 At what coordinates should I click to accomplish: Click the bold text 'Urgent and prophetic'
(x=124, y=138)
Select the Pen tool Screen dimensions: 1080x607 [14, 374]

* * *

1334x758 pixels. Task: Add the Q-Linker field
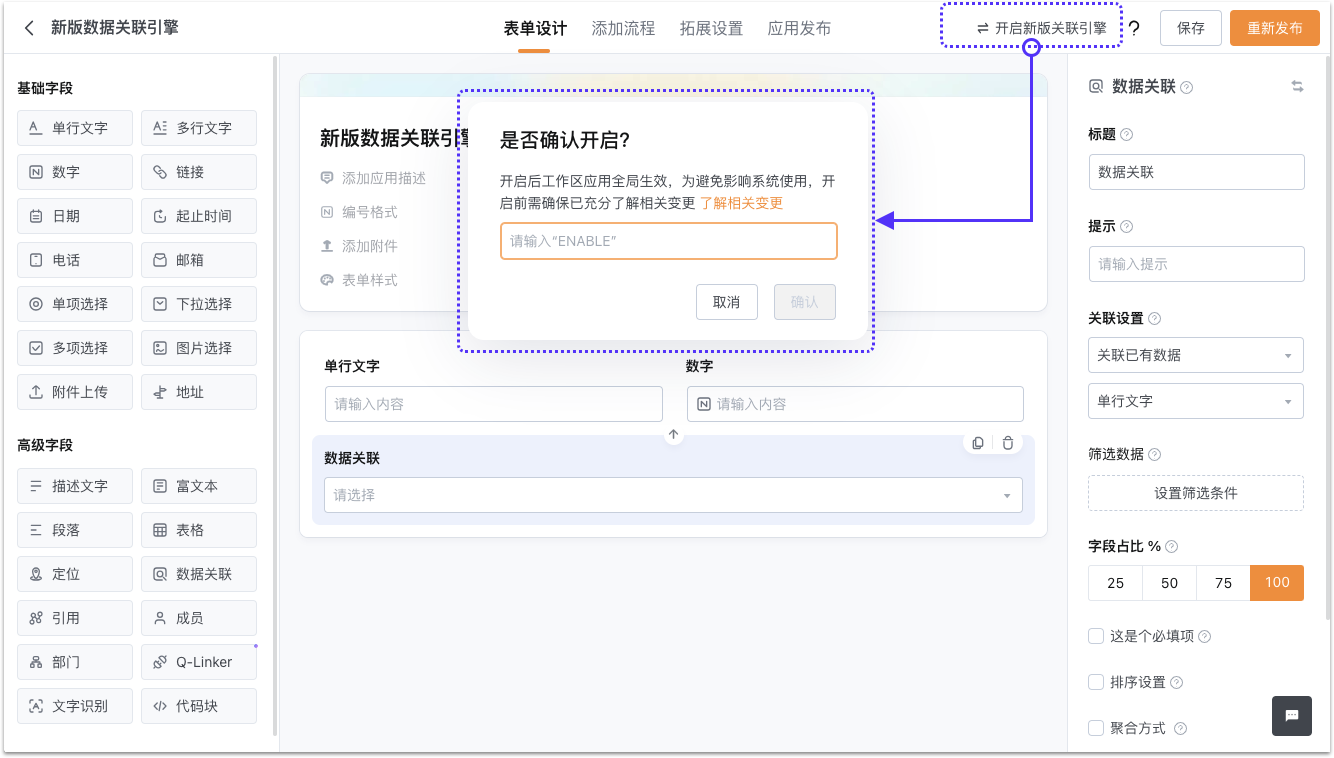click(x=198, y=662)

--

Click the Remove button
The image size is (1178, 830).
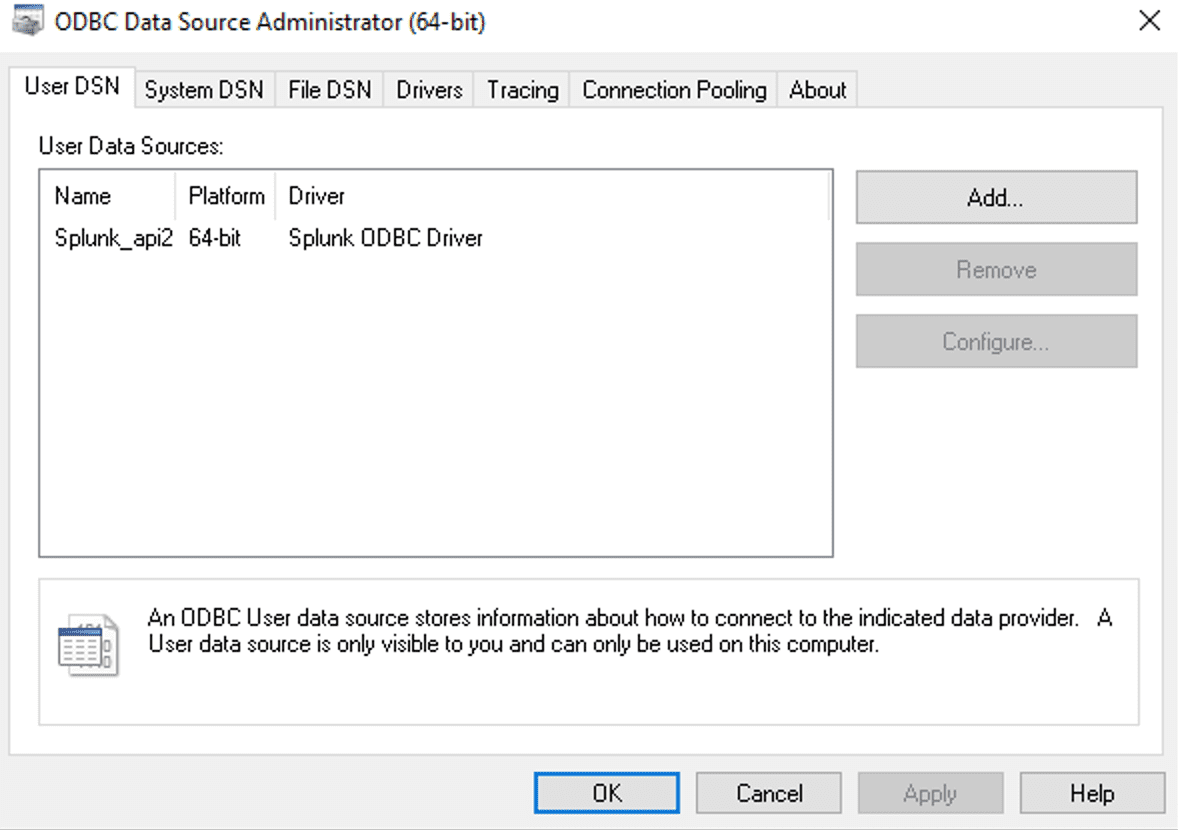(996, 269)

DESCRIPTION OF THE TASK: Set down precisely the lines above between the line holding "At what coordinates" and the line holding "Select the Pen", inclusive, and nothing beyond them.

TASK ANSWER:
 At what coordinates should I click to accomplish: Click the bold text 'Urgent and prophetic'
(x=124, y=138)
Select the Pen tool Screen dimensions: 1080x607 [14, 374]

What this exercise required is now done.